Wonton noodles, also known as “wanton mein” in British English, is a popular Chinese dish that generations have enjoyed.
This dish consists of thin egg noodles that come with wontons, small dumplings filled with minced meat or seafood. It typically comes in a savoury broth with vegetables and other toppings.
Origins of Wonton Noodles:
It is unclear who exactly invented wonton noodles, but the dish is believed to have originated in Guangdong province, China, during the Qing Dynasty (1644-1912).
Cantonese chef reportedly combined two separate dishes, noodles and wontons, to create a new dish that could be enjoyed as a meal.
Wonton noodles grew in popularity and spread throughout southern China. The dish eventually made its way to Hong Kong, where it became a staple of local cuisine.
From there, it reached other parts of the world, including the United Kingdom, where it is now a favourite dish among Chinese food lovers.
Preparation of Wonton Noodles:
The preparation of wonton noodles can vary depending on the region and the chef, but the basic steps remain the same.
Firstly, the wonton filling is made using minced pork or shrimp mixed with seasonings such as soy sauce, sesame oil, and ginger.

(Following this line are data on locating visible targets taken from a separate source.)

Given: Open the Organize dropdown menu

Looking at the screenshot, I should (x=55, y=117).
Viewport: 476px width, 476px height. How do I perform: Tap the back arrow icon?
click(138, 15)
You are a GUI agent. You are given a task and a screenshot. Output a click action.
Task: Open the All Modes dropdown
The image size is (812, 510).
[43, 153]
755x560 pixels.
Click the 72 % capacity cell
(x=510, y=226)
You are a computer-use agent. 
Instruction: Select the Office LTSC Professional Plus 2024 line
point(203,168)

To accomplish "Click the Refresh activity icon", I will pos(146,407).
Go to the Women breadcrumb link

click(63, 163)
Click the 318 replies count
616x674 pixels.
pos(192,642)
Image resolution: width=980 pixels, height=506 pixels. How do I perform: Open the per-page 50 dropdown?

Next, the wonton wrappers are made by mixing flour, water, and salt into a dough that is then rolled out and cut into small squares.

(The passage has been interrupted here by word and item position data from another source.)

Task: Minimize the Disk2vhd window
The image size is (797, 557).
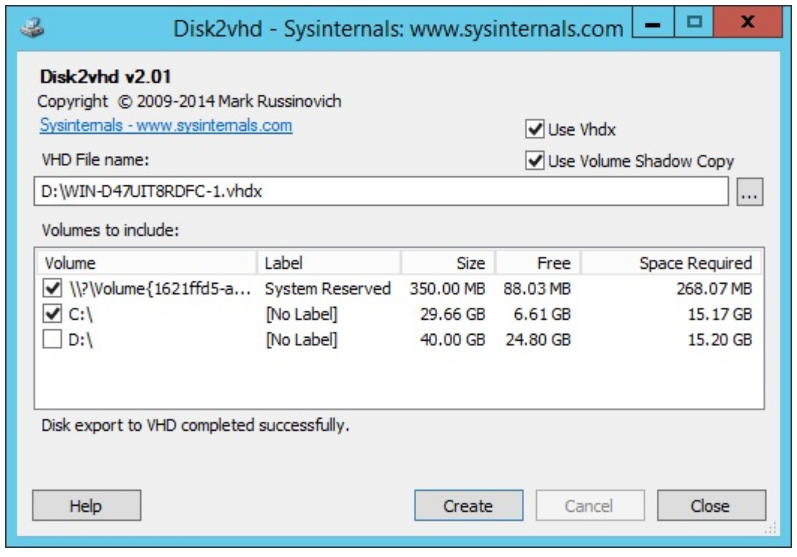Action: pyautogui.click(x=649, y=24)
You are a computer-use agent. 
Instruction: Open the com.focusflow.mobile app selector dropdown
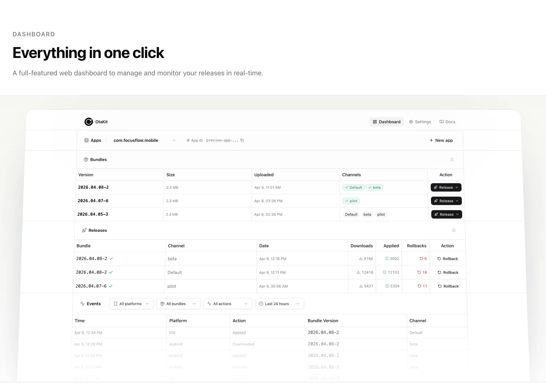(174, 140)
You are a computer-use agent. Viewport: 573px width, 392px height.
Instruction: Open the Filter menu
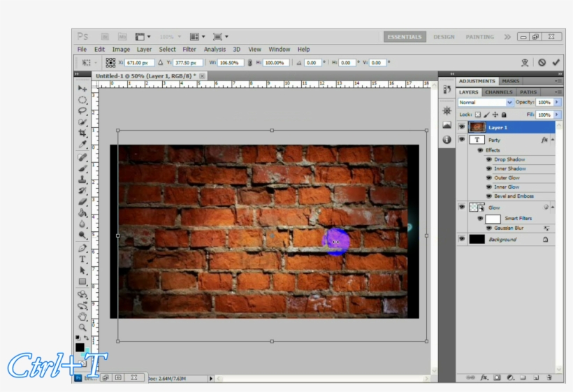point(189,50)
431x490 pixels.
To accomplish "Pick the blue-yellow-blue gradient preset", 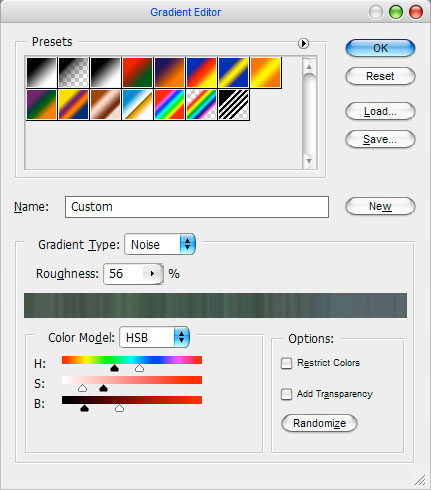I will 233,73.
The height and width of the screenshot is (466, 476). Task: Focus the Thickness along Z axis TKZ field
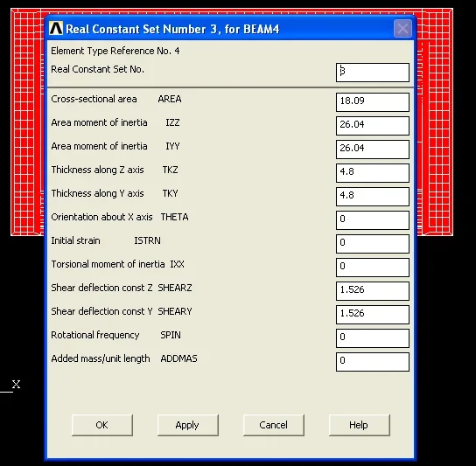point(373,173)
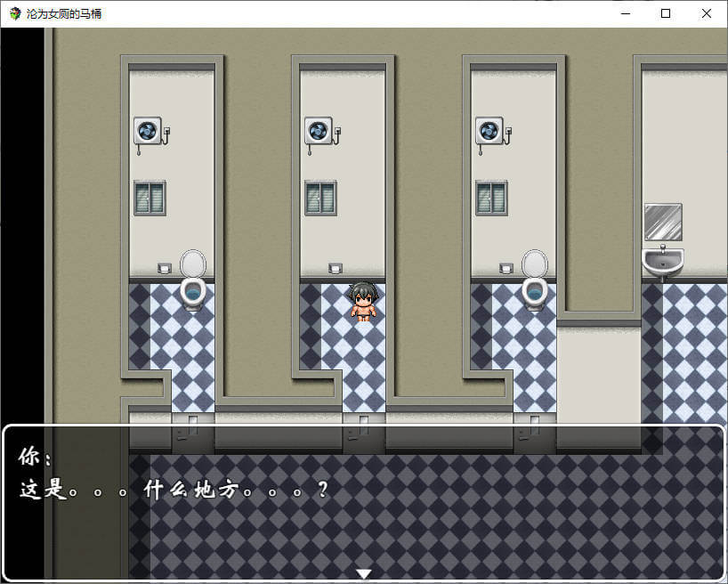Click the middle stall door below the character
Screen dimensions: 728x584
pos(363,432)
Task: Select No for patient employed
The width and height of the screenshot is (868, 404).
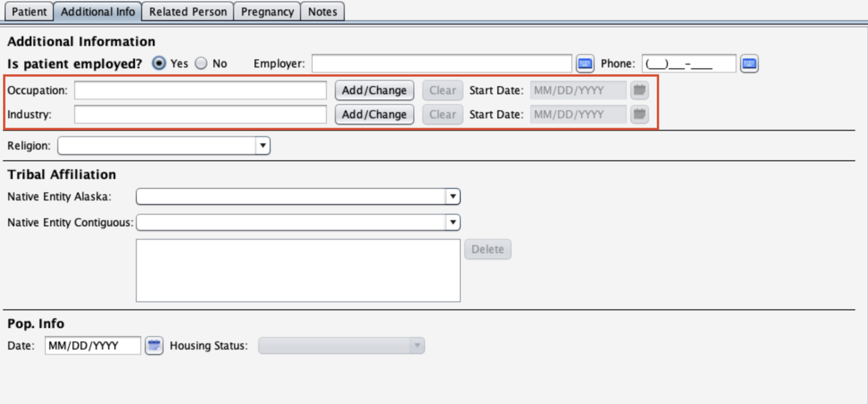Action: point(202,63)
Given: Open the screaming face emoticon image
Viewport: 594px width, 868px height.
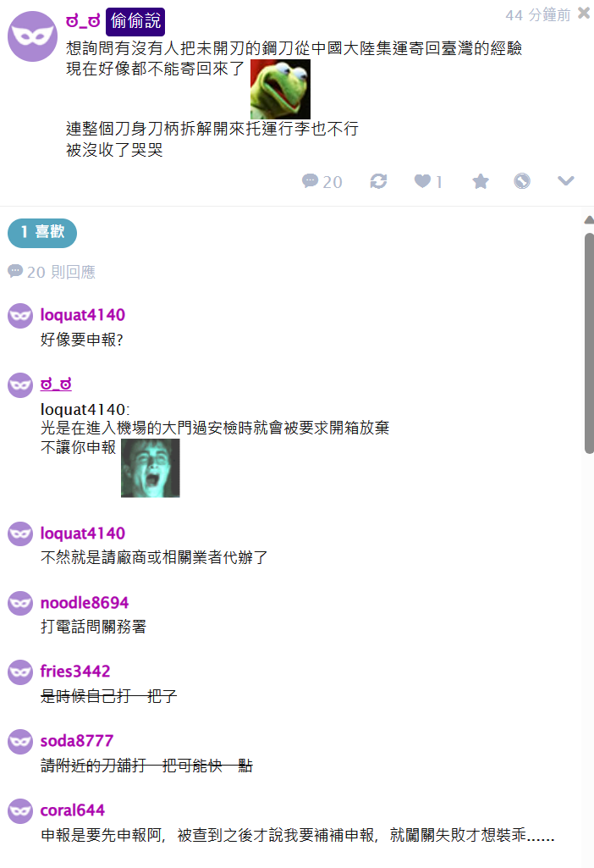Looking at the screenshot, I should point(151,468).
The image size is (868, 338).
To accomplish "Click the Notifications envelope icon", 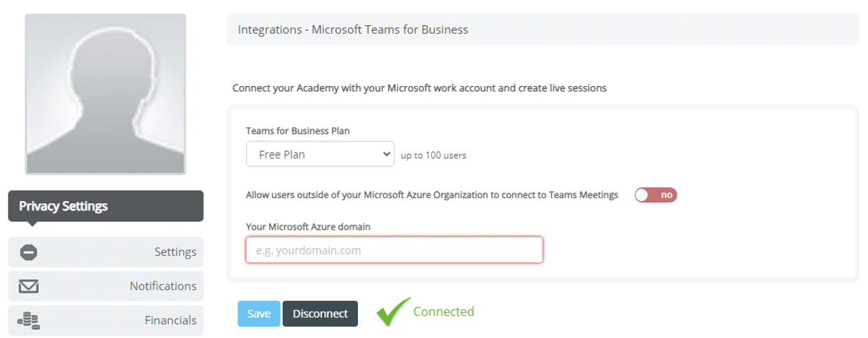I will (29, 286).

The filling is placed in the center of each wrapper and folded into a small dumpling.
The noodles are cooked separately and then served in a bowl along with the wontons, broth, and any other toppings.
Common toppings include green onions, cilantro, and sliced char siu (Chinese barbecue pork).
Wonton noodles have a long and rich history, and people love them for their comforting and satisfying qualities.
From its origins in southern China to its current popularity worldwide, this dish is a testament to the enduring power of traditional cuisine.